This production by the Marin Opera, directed by William Lewis and conducted by Hugo Rinaldi, marked the opera's first fully staged performance...

"Plump Jack" is in one act, and runs just under an hour and a half. It has a libretto cobbled together by Getty from the two "Henry IV" plays and a snippet of "Henry V" (unflattering comparisons with Verdi's "Falstaff" are forestalled a little by Getty's decision to avoid "The Merry Wives of Windsor," the main source for that opera).

The composer's notes tell of his plan to differentiate between the worlds of the court and the tavern by setting the tavern scenes to music and leaving the court scenes spoken. With much of the evening thus devoted to straight recitation of Shakespearean lines, the score itself doesn't end up having much impact on the proceedings.

Not that the music has anything particularly important to offer. Getty writes in a listlessly conservative idiom, stringing together snatches of melody that cling timidly to the text without attaining a life of their own. The orchestral writing - as far as one could tell from the threadbare playing Friday - is competent but unimaginative. There was little in the score that lingered in the memory five minutes after the curtain came down.

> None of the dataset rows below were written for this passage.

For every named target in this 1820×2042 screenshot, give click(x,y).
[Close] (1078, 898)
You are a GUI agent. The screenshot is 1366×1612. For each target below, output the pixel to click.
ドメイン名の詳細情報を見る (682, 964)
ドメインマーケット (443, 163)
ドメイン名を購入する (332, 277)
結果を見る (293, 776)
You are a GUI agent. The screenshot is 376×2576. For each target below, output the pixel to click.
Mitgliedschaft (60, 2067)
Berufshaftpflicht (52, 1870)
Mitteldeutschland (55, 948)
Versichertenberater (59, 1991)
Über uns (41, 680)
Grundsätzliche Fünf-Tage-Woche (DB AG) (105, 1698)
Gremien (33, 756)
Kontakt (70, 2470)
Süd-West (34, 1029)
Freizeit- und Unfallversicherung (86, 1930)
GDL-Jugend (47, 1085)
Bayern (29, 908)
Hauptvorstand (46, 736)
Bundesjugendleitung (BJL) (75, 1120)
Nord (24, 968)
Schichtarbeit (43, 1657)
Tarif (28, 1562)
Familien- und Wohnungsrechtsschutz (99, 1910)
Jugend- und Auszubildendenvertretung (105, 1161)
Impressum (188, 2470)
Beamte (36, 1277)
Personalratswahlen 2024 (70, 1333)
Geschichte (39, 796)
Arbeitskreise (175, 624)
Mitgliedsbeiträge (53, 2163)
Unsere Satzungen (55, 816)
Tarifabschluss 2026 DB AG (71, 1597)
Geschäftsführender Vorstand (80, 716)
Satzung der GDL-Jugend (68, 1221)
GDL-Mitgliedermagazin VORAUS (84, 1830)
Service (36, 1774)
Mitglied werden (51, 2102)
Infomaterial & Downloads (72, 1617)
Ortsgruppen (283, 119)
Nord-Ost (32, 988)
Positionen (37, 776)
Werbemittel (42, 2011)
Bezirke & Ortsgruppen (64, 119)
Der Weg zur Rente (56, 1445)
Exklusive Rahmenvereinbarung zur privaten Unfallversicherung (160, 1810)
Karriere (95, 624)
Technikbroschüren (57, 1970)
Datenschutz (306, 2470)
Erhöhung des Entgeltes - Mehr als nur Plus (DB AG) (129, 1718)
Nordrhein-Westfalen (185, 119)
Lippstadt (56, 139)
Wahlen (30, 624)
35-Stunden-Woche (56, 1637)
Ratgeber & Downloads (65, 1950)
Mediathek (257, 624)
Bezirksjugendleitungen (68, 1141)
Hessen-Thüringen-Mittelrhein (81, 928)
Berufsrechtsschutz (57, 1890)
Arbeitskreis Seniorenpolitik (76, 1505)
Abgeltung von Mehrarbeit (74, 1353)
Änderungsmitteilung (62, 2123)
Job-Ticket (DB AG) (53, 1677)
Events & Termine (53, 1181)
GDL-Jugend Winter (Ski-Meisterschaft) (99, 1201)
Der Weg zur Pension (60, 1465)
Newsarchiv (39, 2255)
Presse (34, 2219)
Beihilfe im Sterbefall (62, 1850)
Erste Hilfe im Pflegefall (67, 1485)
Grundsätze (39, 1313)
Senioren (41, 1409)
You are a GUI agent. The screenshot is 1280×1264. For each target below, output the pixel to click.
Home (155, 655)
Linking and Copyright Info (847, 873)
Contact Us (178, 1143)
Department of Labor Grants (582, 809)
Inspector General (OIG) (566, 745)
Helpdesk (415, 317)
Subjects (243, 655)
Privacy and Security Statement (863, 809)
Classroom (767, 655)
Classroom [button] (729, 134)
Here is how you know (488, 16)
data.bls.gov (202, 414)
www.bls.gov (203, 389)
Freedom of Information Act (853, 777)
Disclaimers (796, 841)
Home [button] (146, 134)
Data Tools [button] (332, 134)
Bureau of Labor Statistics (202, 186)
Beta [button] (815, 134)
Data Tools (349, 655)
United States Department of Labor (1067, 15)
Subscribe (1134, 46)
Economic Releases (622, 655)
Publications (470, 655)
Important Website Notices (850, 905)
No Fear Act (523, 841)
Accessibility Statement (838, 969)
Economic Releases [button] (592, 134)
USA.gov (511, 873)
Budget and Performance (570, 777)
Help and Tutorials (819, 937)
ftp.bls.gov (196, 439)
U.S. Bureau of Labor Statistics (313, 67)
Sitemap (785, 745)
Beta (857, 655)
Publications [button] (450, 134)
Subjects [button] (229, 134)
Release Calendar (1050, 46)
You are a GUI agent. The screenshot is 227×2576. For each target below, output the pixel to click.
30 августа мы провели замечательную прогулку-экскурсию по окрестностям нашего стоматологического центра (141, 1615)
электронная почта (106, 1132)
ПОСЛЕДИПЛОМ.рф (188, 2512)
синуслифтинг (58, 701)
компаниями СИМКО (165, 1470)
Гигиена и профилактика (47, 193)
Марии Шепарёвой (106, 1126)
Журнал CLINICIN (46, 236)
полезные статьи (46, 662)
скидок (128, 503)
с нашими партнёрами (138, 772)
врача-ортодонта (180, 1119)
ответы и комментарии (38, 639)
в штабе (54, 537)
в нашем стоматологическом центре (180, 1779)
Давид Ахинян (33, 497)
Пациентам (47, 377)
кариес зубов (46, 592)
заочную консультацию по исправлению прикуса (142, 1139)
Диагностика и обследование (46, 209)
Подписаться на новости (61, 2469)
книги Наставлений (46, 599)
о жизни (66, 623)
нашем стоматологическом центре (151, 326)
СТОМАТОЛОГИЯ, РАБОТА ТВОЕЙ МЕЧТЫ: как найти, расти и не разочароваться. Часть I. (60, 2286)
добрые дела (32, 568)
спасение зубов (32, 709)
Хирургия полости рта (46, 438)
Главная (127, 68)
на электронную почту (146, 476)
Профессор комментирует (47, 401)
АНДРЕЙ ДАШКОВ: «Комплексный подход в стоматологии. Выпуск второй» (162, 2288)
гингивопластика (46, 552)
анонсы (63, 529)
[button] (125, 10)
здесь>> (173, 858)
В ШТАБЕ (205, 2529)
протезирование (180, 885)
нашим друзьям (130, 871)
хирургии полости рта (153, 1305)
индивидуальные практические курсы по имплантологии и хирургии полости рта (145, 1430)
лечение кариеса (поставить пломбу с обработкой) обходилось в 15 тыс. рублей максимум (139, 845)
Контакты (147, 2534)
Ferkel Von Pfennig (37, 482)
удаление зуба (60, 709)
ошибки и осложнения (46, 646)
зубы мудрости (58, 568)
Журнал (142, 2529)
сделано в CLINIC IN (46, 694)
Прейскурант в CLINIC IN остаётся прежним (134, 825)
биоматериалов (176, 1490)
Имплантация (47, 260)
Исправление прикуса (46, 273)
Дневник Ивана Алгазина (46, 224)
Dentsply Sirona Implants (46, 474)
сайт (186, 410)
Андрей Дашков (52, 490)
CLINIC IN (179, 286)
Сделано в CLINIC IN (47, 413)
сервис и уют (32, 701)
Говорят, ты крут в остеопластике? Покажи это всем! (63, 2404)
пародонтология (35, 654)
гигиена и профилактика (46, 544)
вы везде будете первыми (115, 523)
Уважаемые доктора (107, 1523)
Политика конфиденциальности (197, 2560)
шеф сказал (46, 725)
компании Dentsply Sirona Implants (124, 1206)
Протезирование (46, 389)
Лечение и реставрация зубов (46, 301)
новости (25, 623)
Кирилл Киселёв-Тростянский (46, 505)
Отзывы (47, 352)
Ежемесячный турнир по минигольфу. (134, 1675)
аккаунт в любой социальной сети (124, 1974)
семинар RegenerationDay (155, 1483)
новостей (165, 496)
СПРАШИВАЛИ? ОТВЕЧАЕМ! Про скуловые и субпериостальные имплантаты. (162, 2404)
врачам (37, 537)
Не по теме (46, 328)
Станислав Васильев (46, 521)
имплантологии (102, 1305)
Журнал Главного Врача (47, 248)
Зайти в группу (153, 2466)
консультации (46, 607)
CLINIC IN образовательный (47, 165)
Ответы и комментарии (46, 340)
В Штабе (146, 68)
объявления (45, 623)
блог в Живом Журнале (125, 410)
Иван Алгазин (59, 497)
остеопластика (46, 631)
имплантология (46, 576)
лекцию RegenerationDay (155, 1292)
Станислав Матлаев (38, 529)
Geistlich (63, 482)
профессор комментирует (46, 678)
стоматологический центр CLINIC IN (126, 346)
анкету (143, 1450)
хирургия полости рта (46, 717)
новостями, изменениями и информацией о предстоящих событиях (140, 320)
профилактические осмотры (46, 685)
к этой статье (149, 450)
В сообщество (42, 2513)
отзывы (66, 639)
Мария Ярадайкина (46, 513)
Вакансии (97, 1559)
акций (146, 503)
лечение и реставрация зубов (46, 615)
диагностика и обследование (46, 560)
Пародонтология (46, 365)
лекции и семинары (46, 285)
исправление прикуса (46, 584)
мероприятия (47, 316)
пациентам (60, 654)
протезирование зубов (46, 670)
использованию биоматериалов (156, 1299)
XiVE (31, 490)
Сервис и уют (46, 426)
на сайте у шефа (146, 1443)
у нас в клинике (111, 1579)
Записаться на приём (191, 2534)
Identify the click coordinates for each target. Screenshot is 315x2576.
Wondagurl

Getty's opera is a work of no particular merit and - appearances to the contrary - no particular ambition. Shakespeare's plays are great enough to withstand any use that can be made of them, whether by great artists or by workaday craftsmen; I think an operatic treatment of Eugene O'Neill by Getty would have been more worrisome. "Plump Jack" may not inspire enthusiasm, but it's too modest and negligible to inspire much outrage either.